Reproduce the records below exactly; no pictures.

+++ GIVEN INFORMATION

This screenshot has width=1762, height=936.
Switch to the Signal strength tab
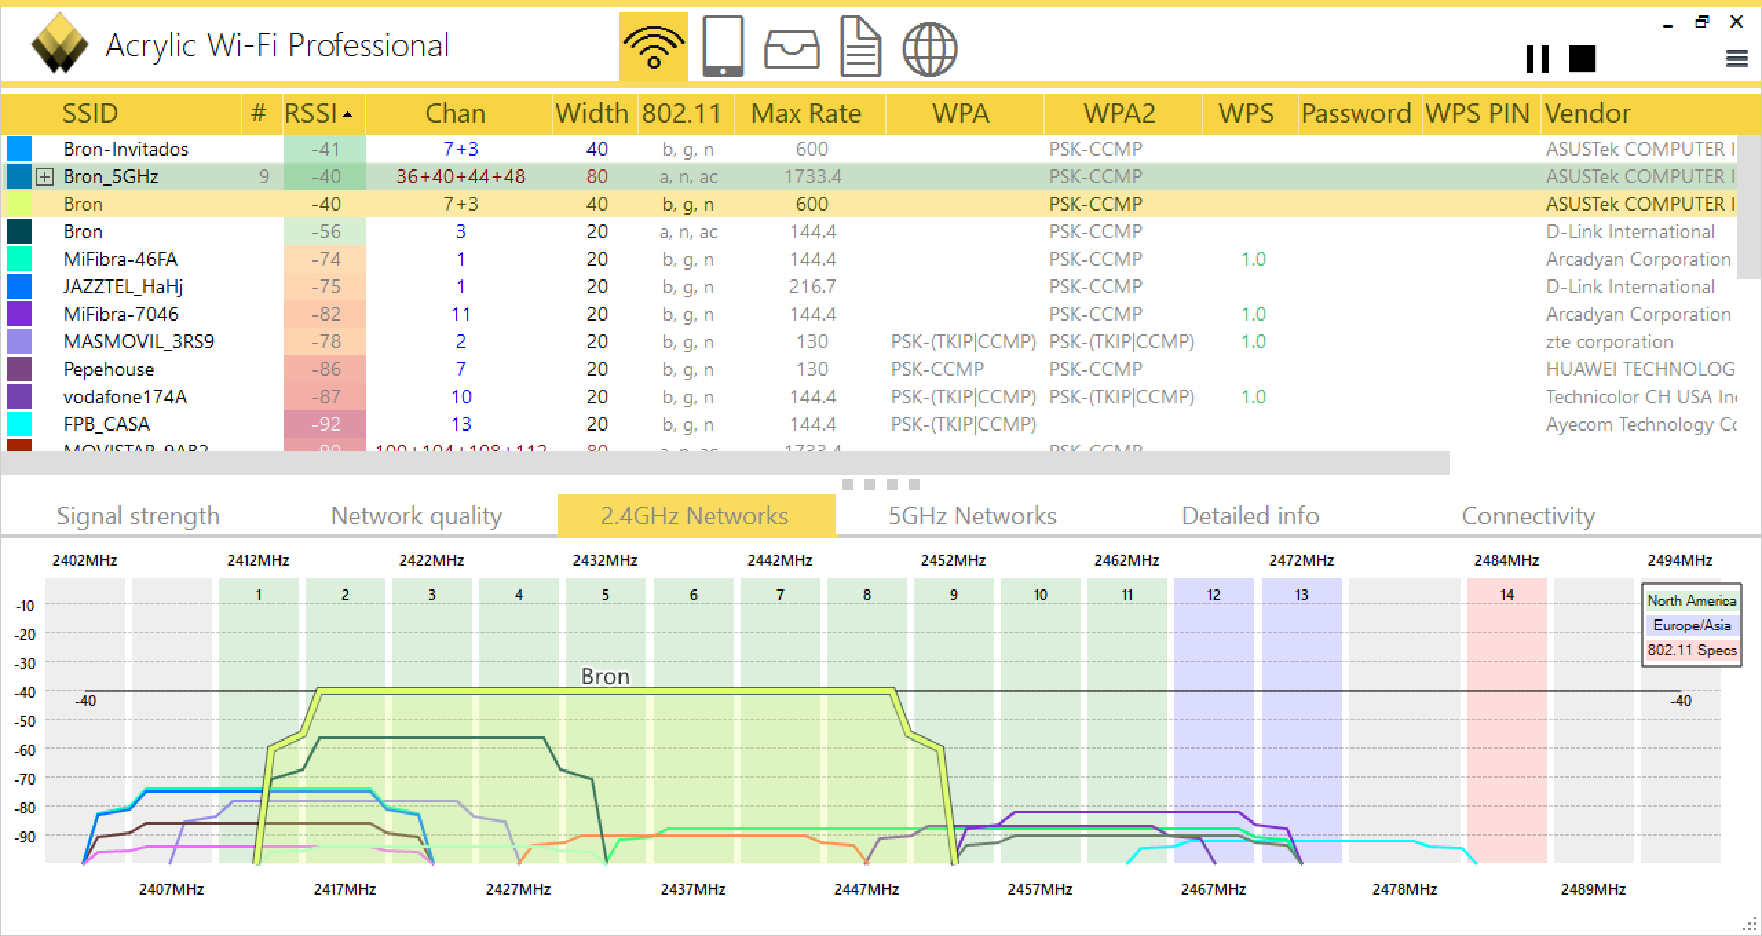coord(138,516)
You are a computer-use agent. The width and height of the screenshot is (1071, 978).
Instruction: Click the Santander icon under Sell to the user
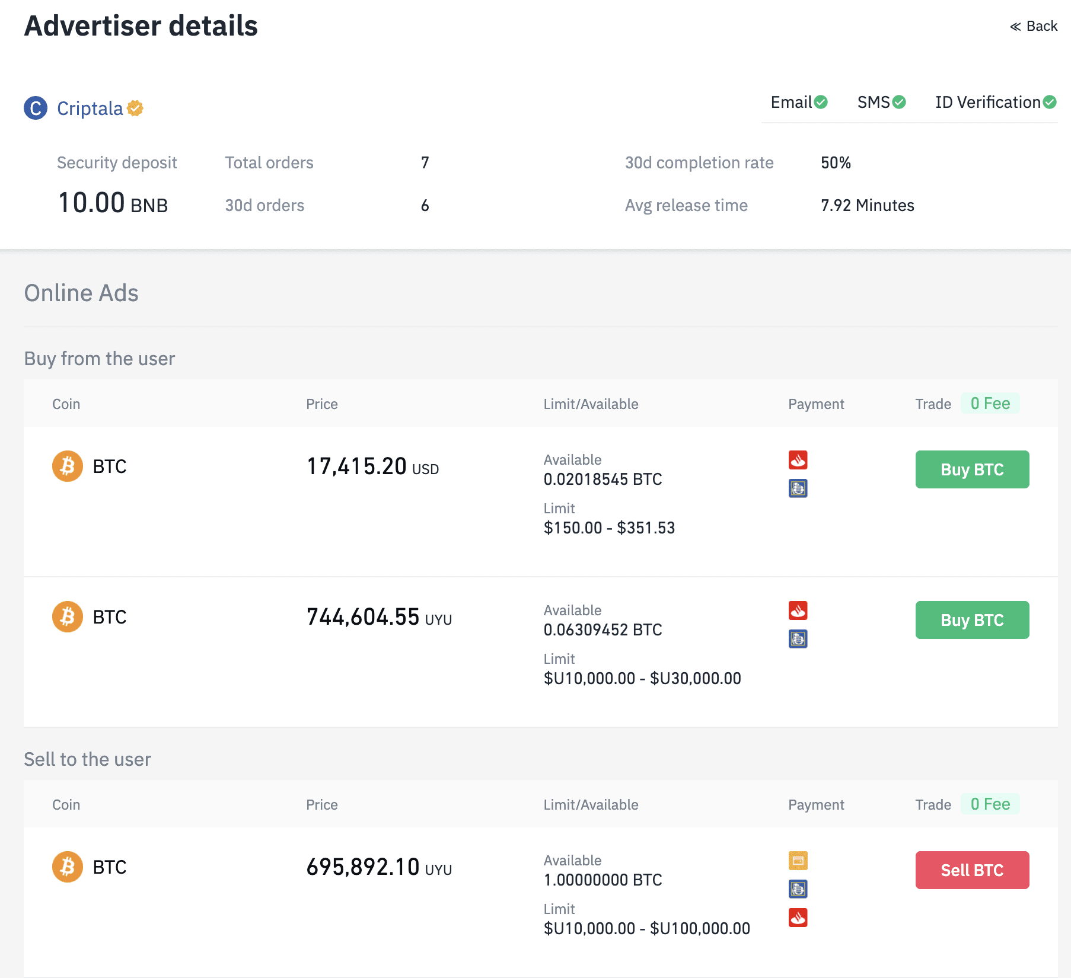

++++++

▶ _FINISHED EXERCISE_
This screenshot has width=1762, height=936.
Switch to the Signal strength tab
coord(138,516)
You are a computer-use agent. The width and height of the screenshot is (1071, 978).
Instruction: Click the Santander icon under Sell to the user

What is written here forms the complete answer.